L'opinione di Maria Francesca Aramini

Grosseto: Stiamo arrivando al picco dei contagi, almeno così dicono. Quante volte lo abbiamo sentito dire, quasi quante volte ci hanno detto che la prossima dose di siero antivirus sarebbe stata risolutiva? Vorremmo qualche certezza in questo periodo così frustante, fatto di divieti, regolamenti e imposizioni che stanno rinforzando il disagio e la paura in molte persone.

Ci dicono che dobbiamo fare cose perché "loro" dicono la verità; ma l’esperienza mi dice che la verità non è mai una sola e se non c’è un contraddittorio non possiamo essere certi della verità. Mentre dai vari social leggiamo frasi violente e offese, dalla televisione assistiamo a prestazioni discutibili da parte di alcuni giornalisti. Un buon giornalista - mi è stato sempre detto - dovrebbe essere sempre al di sopra delle parti, ma quando ha una reazione irritata o permette che i propri ospiti insultino chi si trovano accanto allora butta nel cesso la deontologia che dovrebbe guidare il nostro lavoro.

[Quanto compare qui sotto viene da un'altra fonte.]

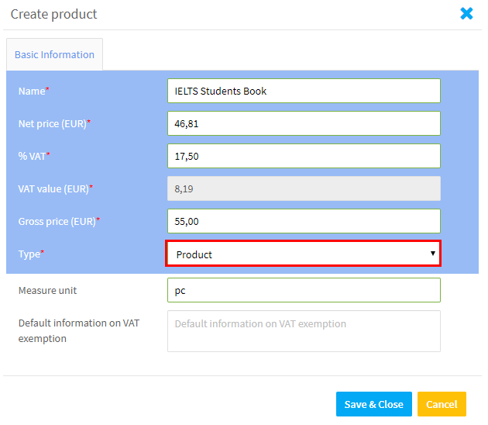Focus the VAT exemption information text area

[x=304, y=331]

Io non so chi ha ragione, non giudico se i vaccinati hanno fatto la scelta giusta o è più saggia la scelta di chi ha deciso di non vaccinarsi, ma so che ognuno ha il diritto di esprimere e ascoltare le opinioni e le ragioni di tutti. tutti noi dovremmo poter fare quello che riteniamo giusto, perché ce lo dicono o perché ci crediamo, ma niente e nessuno ci dovrebbe autorizzare a insultare o criticare chi non fa o non pensa come noi.

Non si è mai vista una divisione sociale così prepotente a causa di una malattia, nemmeno l'HIV ha creato divisioni e discriminazioni, anzi ha motivato solidarietà e comprensioni. È ora di dire basta a questa guerra, da qualsivoglia parte vi troviate, anche se nessuno vi chiede di cambiare le vostre convinzioni, ma di essere tollerante. Un vecchio detto recita “sarà la storia a dire da che parte sta la verità“, sempre che si permetta alla verità di emergere.

Speriamo che presto tutto finisca, e anche se non sarà più come prima sarà certamente migliore di oggi, e col tempo questo sarà solo un brutto ricordo. Almeno speriamo.